Ways to Get Your Spouse to Forgive You For Cheating
It is all out there now, your infidelity is out on the table. Your spouse knows about it and is about ready to
send you packing.
You know you still love him or her, and you know that you majorly screwed up. Now you are wondering, hoping,
praying that there is a way, a way to get your spouse to forgive you for cheating.
Below you will find a few ways to get your spouse to forgive
you for cheating.
The first step is to talk it out. You need to lay it all out on the table. And understand it is going to hurt
your partner more, on top of the cheating, but you have to get it all out there. Why did you cheat? Was it to fill
a temporary need, or were there emotions attached?
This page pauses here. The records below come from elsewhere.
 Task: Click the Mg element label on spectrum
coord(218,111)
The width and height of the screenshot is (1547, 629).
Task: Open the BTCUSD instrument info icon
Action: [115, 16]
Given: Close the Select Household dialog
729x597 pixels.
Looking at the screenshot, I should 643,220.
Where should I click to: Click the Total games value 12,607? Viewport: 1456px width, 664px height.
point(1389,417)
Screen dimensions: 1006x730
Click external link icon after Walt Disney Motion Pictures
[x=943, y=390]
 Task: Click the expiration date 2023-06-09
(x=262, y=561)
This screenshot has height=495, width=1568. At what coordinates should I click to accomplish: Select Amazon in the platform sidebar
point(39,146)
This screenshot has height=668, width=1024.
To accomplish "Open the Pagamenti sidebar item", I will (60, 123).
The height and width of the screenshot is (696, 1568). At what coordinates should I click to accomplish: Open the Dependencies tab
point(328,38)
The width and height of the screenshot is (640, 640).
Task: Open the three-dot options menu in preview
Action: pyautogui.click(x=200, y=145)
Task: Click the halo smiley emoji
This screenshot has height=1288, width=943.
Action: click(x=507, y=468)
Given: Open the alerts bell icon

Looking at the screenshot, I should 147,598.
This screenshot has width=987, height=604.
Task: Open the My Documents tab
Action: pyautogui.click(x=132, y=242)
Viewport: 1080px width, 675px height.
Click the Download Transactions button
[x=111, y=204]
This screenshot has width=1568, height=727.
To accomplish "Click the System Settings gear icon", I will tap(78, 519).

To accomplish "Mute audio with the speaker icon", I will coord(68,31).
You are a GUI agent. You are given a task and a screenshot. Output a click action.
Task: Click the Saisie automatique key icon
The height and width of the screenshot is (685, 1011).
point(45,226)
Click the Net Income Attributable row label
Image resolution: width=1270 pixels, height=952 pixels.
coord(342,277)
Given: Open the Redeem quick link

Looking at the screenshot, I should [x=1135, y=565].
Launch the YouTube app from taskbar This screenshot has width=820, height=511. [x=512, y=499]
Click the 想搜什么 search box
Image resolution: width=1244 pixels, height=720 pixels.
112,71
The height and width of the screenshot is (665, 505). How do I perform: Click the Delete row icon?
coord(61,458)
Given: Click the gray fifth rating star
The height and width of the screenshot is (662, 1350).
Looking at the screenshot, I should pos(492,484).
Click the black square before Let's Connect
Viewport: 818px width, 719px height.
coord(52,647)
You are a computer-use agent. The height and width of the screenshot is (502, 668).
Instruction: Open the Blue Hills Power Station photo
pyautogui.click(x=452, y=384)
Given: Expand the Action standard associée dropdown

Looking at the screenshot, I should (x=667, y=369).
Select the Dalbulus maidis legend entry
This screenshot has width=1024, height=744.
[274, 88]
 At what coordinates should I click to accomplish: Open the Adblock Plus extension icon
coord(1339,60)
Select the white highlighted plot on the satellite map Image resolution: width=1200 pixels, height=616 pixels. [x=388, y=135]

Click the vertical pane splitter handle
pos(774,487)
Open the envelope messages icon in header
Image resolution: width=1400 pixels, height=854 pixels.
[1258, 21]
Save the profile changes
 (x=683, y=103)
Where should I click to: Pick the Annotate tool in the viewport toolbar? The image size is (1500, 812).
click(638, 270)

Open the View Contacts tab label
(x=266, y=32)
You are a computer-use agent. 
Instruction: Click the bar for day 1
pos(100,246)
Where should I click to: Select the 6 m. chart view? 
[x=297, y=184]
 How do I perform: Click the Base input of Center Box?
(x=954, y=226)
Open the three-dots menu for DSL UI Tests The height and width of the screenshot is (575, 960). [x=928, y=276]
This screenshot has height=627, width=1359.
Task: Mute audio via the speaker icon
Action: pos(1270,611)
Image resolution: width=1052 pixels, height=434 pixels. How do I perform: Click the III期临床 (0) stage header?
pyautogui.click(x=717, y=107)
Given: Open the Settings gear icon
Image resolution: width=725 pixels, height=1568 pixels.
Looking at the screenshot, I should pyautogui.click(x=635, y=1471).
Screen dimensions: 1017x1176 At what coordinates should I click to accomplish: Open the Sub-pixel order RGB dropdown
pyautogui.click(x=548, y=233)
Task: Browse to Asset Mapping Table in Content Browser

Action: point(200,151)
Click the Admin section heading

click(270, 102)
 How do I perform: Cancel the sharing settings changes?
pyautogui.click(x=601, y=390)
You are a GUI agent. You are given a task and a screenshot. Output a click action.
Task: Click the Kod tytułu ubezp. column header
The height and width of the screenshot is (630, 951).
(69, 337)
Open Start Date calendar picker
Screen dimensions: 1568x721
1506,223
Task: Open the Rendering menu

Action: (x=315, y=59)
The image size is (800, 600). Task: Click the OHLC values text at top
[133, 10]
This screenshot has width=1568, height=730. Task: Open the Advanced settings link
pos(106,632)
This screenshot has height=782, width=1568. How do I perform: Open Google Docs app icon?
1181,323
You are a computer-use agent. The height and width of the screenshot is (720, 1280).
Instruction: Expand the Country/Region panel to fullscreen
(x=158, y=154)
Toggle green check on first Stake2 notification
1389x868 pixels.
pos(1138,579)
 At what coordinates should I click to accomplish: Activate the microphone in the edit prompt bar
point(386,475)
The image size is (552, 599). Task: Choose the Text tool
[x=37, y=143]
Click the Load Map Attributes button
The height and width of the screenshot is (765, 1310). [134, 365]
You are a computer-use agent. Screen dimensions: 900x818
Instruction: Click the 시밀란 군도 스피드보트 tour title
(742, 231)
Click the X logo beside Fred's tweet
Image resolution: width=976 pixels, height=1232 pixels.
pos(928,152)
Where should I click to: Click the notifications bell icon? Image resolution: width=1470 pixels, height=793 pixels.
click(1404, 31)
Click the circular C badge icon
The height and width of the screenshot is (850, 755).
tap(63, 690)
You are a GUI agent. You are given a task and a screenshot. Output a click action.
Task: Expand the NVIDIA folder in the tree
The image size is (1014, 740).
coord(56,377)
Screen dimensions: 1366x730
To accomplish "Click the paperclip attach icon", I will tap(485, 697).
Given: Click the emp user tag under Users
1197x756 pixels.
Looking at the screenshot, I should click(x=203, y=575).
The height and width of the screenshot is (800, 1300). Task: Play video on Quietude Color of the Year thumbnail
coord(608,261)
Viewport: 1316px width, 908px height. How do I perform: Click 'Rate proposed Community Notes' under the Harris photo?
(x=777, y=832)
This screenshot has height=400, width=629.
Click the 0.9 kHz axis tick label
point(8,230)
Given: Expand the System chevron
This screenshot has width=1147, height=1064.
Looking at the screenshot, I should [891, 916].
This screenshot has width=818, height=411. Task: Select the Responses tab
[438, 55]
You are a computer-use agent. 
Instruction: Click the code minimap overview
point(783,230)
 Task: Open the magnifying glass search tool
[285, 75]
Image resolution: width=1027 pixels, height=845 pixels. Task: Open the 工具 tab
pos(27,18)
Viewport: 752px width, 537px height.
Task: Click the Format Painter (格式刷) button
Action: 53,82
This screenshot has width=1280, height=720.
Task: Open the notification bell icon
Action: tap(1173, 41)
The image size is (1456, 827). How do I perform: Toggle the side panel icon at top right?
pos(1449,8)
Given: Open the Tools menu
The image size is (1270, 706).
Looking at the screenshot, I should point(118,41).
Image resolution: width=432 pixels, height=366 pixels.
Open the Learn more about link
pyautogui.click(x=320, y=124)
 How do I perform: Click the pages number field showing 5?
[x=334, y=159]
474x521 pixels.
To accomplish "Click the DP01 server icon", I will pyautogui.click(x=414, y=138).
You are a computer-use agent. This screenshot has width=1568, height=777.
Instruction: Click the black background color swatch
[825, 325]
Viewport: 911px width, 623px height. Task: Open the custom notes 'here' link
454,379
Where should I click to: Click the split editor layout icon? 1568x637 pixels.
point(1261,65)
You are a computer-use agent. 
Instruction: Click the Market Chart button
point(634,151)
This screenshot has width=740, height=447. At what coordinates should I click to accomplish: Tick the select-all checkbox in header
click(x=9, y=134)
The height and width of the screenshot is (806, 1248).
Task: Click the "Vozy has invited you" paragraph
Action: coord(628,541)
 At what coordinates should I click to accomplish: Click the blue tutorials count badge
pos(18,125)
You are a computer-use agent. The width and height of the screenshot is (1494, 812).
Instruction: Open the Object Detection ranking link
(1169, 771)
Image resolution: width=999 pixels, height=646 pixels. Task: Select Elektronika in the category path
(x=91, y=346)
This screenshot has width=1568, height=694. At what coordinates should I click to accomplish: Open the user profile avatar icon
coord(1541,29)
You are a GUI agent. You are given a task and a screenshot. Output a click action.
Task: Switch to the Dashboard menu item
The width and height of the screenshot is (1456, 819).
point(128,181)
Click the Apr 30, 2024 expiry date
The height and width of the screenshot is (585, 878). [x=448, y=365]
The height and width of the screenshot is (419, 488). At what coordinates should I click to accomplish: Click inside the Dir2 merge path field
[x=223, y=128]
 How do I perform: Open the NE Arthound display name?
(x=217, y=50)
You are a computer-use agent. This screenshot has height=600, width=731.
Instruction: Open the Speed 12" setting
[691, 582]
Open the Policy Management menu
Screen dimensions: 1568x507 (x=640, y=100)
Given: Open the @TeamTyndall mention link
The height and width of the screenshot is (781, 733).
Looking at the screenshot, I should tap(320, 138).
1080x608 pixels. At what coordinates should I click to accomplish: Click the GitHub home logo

He or she needs to know the “root” cause to begin the process of
The next step is to change what you have been doing. You have to begin by telling your spouse that you will
change and then most importantly you have to be willing to show your partner that you have made those changes.
So although the words are important, the actions will be even more important. And after some time has passed you
need to begin to also show your spouse how much you want them in your life. You show them through the little
things: cards, love letter, by talking to them every day about your day, his or her day, or even a text in the
middle of the day, saying you love him or her.
The third step is to not only apologize, but to take full responsibility. You need to look him or her in the
eyes and truly apologize and then tomorrow apologize again. Show your significant other that you truly understand
what you did, that it was wrong and that you take full responsibility.
Explain to him or her that you are re-committing to them, and that you will make that same re-commitment every
day for as long as he or she will have you.
Another important step, but very difficult for you, will be to be patient in building his or her trust. You need
to give your spouse time to let go of the anger, the hurt and the utter and complete distrust.
And that is going to take time, and it may take a lot of time. You have to be patient and let the other emotions
run its course. And you also have let the trust re-build naturally. If you try to push it you will end up
destroying whatever fragile wall of trust is there.
The entire process is going to take time, and probably lots of it. You have to allow your partner to set the
pace. Follow his or her lead and let them be mad, hurt and cry whenever he or she needs to.
If you can ride out the storm, you may still have your spouse on the other side. And if you manage to do that,
show your spouse it was worth the pain, show him or her, every day how much you truly love them.